As we slowly come out of lockdown, what are the positives and negatives for the Community?
After two years of something close to chaos, both politically and culturally, there is mounting evidence that the country is slowly edging back to something nearer to normality. Our webinar “Tales from the frontline” at the end of February took soundings in three different regions, arable, livestock and mixed farming (thank you Keith, Will and Tim) and reported on the impact of Brexit/Covid up to that point. Broadly the findings were:
- After initial fear prices have been stable and largely improved over the year
- Self-isolation has always been a way of life
- Wide divergence in the impact on diversified businesses, some thriving and some decimated
- Some problems with foreign labour, as expected
- Change in shopping habits, generally helpful to our members
- Greater public access to farmland has led to problems and opportunities
- Uncertainty probably a greater problem than reality so far
- Home schooling has been a two-edged sword, being a distraction for some, but for those with older children at home “lambing has never been so easy”
As ever, weather has been a bigger issue as anything else – as one speaker put it, “when up to your waist in mud, not having a haircut isn’t really a problem”.
There were also some positives to be found, primarily in the vast and sudden uptake of IT skills. The need to master online conferencing, coupled with the reality of MTD for VAT and the prospect of MTD for tax, has led to acceleration in the speed and quantity of data which clients are producing, which in turn has led to improved management information becoming available.
A further indicator of the move towards normality was seen in the first “real” budget for three years. Although the financing of the Covid deficit remains on the back burner, we have seen a programme of fiscal support added to the previous emergency Covid funding (which is likely to provide practitioners with some interesting computational opportunities over the next few years (welcome back small company marginal CT relief).

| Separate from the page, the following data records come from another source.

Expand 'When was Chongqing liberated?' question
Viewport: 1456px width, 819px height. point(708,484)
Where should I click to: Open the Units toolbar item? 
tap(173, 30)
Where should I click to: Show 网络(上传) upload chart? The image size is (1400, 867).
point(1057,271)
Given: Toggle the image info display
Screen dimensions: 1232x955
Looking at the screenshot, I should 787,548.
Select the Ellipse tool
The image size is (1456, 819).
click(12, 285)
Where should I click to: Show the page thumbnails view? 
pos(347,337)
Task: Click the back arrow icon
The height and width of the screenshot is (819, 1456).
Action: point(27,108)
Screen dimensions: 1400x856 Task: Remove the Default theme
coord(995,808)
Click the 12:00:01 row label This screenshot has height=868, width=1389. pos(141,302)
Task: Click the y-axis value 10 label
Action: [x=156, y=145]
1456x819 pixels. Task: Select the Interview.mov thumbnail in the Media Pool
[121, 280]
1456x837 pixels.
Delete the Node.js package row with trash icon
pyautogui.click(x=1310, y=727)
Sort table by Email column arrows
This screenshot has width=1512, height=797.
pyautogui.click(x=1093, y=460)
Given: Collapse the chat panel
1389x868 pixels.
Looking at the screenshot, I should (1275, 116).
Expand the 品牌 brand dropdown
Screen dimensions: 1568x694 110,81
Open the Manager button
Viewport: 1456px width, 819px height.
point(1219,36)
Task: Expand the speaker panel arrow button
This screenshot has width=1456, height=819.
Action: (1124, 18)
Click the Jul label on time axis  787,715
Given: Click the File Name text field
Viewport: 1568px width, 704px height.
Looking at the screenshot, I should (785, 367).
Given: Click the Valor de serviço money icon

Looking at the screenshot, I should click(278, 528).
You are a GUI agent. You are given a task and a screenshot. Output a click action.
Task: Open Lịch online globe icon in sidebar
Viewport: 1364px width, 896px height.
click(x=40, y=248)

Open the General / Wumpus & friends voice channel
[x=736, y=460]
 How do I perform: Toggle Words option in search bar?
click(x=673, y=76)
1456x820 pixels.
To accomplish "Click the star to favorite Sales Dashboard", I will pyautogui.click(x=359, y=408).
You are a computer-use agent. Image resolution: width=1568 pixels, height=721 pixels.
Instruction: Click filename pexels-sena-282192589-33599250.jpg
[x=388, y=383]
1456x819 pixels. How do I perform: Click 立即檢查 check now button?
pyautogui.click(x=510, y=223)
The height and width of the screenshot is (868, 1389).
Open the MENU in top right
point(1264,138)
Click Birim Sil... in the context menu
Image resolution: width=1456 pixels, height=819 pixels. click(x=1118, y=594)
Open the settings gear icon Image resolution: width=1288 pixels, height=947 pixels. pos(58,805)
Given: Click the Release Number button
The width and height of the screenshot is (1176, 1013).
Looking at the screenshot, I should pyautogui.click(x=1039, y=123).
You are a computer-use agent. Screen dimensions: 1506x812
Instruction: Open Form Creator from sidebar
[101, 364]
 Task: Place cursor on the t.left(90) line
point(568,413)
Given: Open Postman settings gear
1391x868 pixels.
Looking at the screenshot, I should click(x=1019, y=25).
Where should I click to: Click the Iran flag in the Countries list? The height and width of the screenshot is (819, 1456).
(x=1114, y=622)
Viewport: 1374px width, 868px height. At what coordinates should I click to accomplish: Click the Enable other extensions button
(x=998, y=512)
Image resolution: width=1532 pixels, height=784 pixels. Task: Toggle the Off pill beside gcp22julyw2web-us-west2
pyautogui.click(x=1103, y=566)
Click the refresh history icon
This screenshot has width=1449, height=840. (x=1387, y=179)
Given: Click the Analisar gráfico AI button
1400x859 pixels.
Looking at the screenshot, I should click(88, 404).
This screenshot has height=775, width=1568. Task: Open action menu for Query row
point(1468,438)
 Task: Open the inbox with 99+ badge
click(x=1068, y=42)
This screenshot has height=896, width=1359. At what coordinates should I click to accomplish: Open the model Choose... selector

In the March 23 “Tax Day” we also saw the announcement of some longer-term initiatives which should ensure that we are not short of work when some of these come to be introduced in the next parliament.
Finally, we also saw in March the first useful detail of the new ELMS package, with the announcement of the pilot schemes and a fair amount of scheme detail. Many clients will have signed up for the pilots, and it will be interesting to see how these develop, but at this stage, and subject to final pricing, it seems that the package will take the sting out of the withdrawal of BPS – which is, of course, now in progress.
The withdrawal of BPS takes me back to the bigger picture. There seems to be at least a suspicion that clients are still not taking restructuring as seriously as they might. There can be many reasons for this: Covid is making face-to-face meetings with advisors more difficult, the uncertainty may be making successors reluctant to come forward, the absence of any mention of CGT or IHT reform may be giving a false sense of security and of course historically high prices for cereals, lamb and beef will at present be more than adequate compensation for the initial subsidy cuts (the price increases between the figures quoted in “Health and Harmony” and the end of April for arable farms will be £2-300/acre – over double the entire BPS payment).
In reality, neither prices nor tax treatments are guaranteed, and whilst we can retain some optimism on one, we can be pretty certain that, set against the Covid funding backdrop, the capital tax situation is not going to improve in the foreseeable future. There is a window of planning and succession opportunity now, and like so many things, it should be grasped while stocks last.
Perhaps we are at last seeing a light at the end of the tunnel? Like many, I am always cautious that it may just be an oncoming train.
*The views expressed are the author’s and not ICAEW’s.